Das Chaos blieb aber größtenteils aus. "Niemand hat es der Branche zugetraut, so schnell so ein Ticket auf den Weg zu bringen für ganz Deutschland. Niemand hat uns zugetraut, auch das Angebot so aufrecht zu erhalten. Das hat alles im Großen und Ganzen gut geklappt", sagt Eike Arnold, Pressesprecher vom Verband Deutscher Verkehrsunternehmen. Auch viele Ostbelgier haben von dem Ticket Gebrauch gemacht, sei es für den Tagestrip nach Köln oder eine längere Reise quer durch Deutschland.
Am Ende kommen geschätzt knapp eine Milliarde Fahrten pro Monat zusammen. Viele, die sonst mit dem Auto bestimmte Strecken zurücklegen, haben dafür die öffentlichen Verkehrsmittel getestet, mit dem Effekt, dass zehn Prozent der Neun-Euro-Ticket-Nutzer auf mindestens eine Autofahrt am Tag verzichtet haben und damit etwas Positives für das Klima getan haben.
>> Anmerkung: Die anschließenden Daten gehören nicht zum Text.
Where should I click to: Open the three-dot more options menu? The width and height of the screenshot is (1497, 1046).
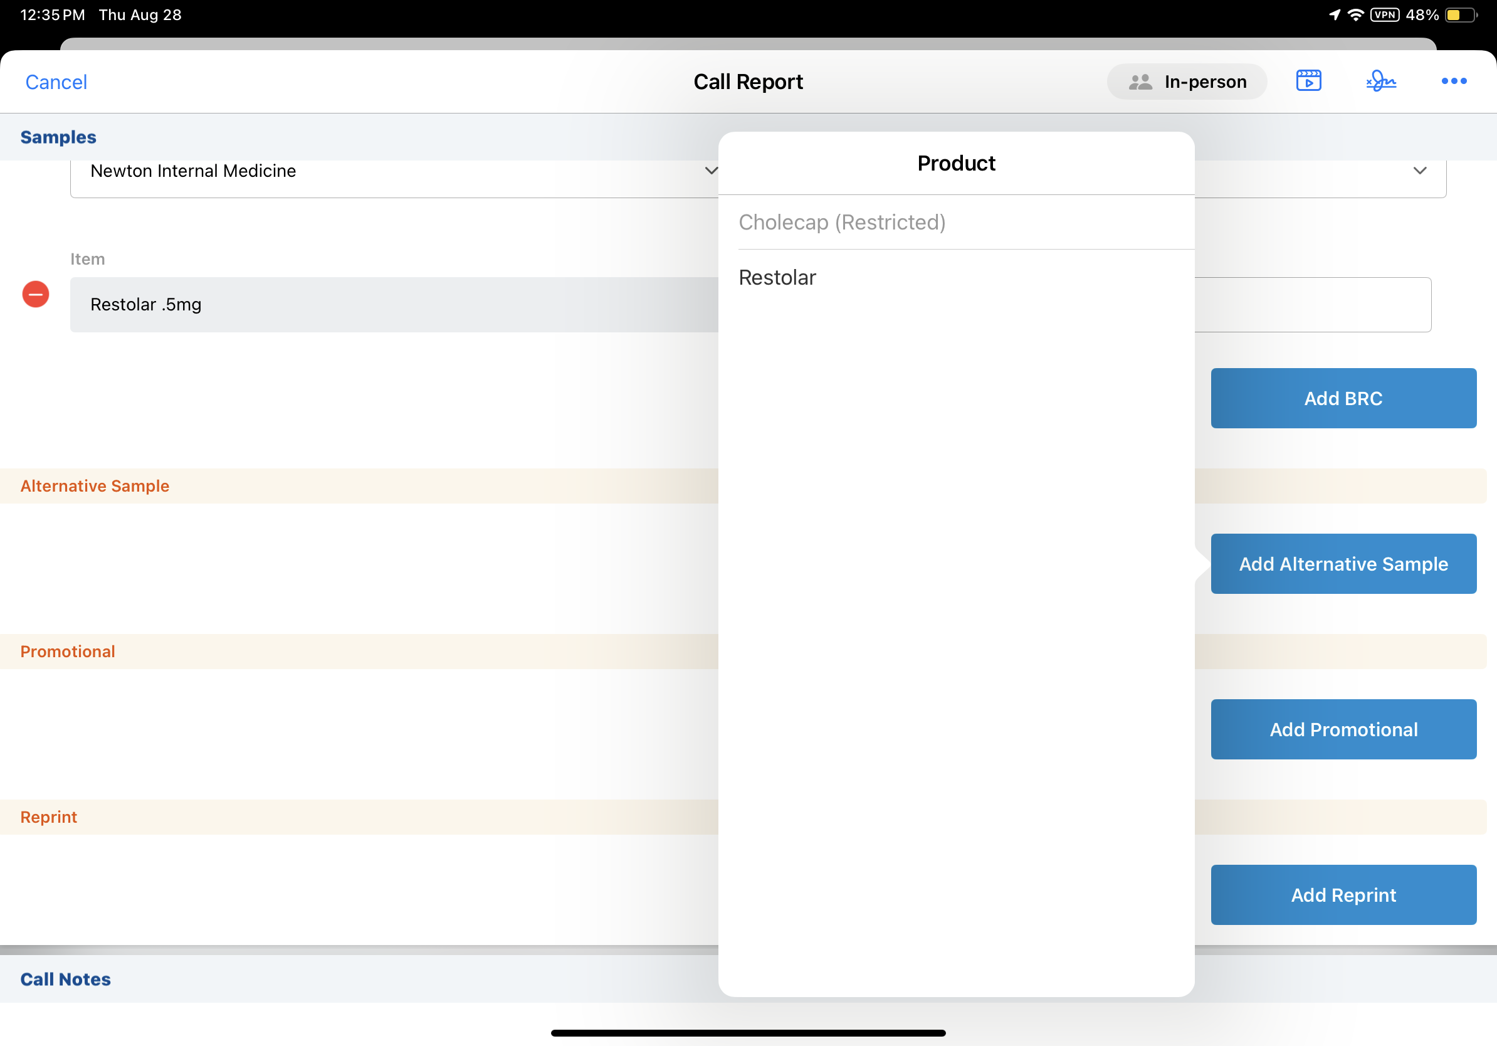tap(1453, 81)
Gut für Portemonnaie und Klima
"Es ist ja eigentlich eine sozialpolitische Maßnahme gewesen, wegen der steigenden Verbraucherpreise und jetzt haben wir eben noch einen weiteren Effekt da mitgenommen: aktiven Klimaschutz, weil die Leute mehr Bus und Bahn genutzt haben." Die Rede ist von knapp 1,8 Millionen Tonnen CO2, die durch das Neun-Euro-Ticket eingespart wurden. Das zeitlich begrenzte Ticket war für die Verantwortlichen also auf mehreren Ebenen ein Erfolg.
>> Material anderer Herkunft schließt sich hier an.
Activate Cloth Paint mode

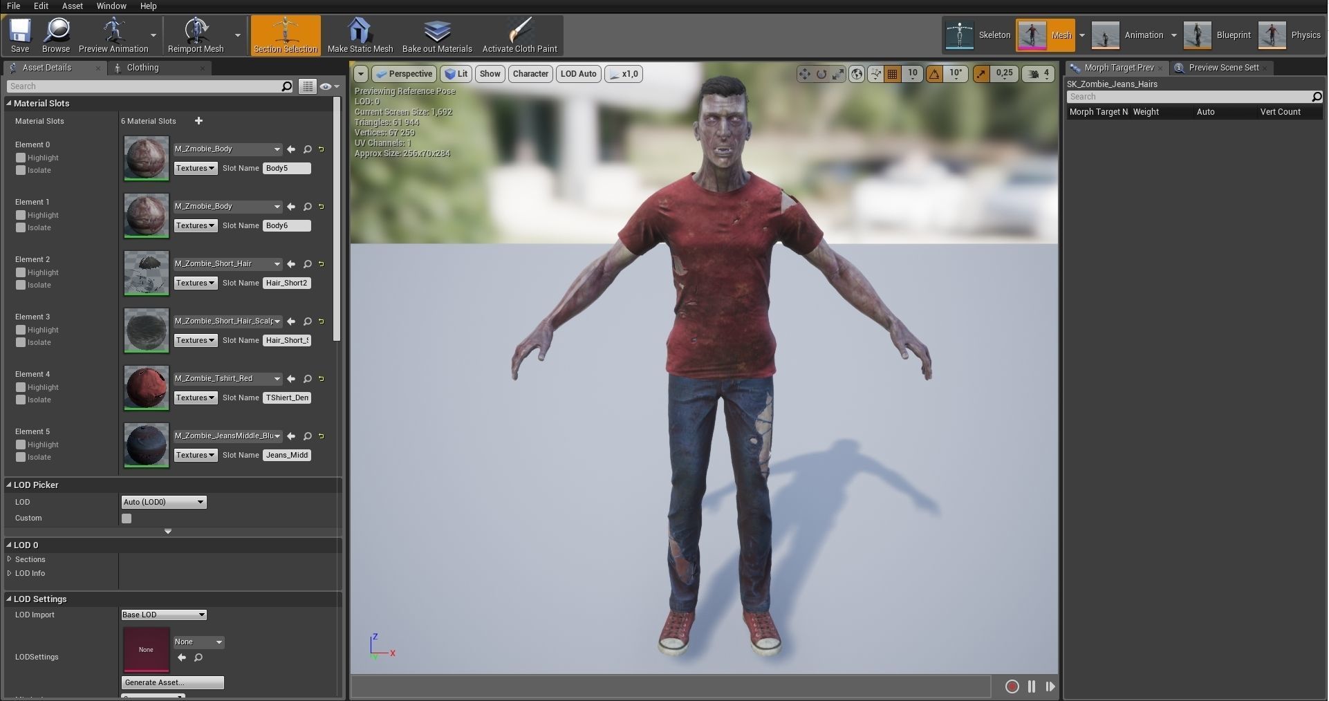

Spätestens nach dem ersten Monat Neun-Euro-Ticket hatte sich die Diskussion auch verändert. Aus "Wie soll das funktionieren?" wurde "Wie geht es im September weiter?". So wird von Seiten der SPD-Fraktion im Bundestag vorgeschlagen, ein 49-Euro-Ticket für kleine und mittlere Einkommen anzubieten.
Die Regierungsparteien sind sich aber noch nicht einig über die Zukunft eines national gültigen Tickets mit reduzierten Kosten. FDP-Parteichef Christian Lindner betonte vor ein paar Wochen noch, dass er eine aufkommende Gratismentalität nicht weiter fördern möchte. Der deutsche Bundesverkehrsminister Volker Wissing (ebenfalls FDP) sprach im Deutschlandfunk aber davon, dass es mit dem ÖPNV so nicht weiter gehen kann. "Ich bin mir mit Christian Lindner vollkommen einig, dass es keinen kostenlosen ÖPNV geben kann, denn der ÖPNV muss ja permanent weiterentwickelt werden."
"Aber was auch klar ist - und auch darüber bin ich mir mit Christian Lindner einig -, dass wir mehr Digitalisierung, mehr Vereinfachung, bessere Tickets brauchen, und natürlich muss auch die Preisgestaltung am Ende attraktiv sein und deswegen werden wir uns dafür einsetzen, dass es nicht wieder zum Rückfall in die alten Tarifstrukturen kommt, so wie jetzt kurzfristig ab dem 1. September."
Neues Tarifsystem gefragt
Die Ausarbeitung eines neuen, modernen Tarifsystems im öffentlichen Nahverkehr kann aber natürlich noch dauern. Auch der Verband Deutscher Verkehrsunternehmen macht sich Gedanken zur Zukunft eines Neun-Euro-Tickets. Dieses müsse aber wirtschaftlich angemessen und gleichzeitig attraktiv sein, so Eike Arnold. "Wenn wir ein einfaches Ticket einführen wollen, dann wäre 69 Euro ein guter Preis."
"Deswegen haben wir ein Klimaticket für 69 Euro vorgeschlagen, das würde etwa zwei Milliarden Euro pro Jahr kosten und wäre für viele noch attraktiv genug. Für sozial Schwächere müsste man schauen ob man da noch eine andere Variante findet. Entschieden ist also noch gar nichts und zu bereden gibt es einiges, bis Einigkeit herrscht zwischen Bund und Ländern. Für die zahlreichen Nutzer des Neun-Euro-Tickets, auch in Ostbelgien, bleibt also nur abzuwarten, ob die Zukunft eine ähnlich günstige Möglichkeit für Pendler bringt.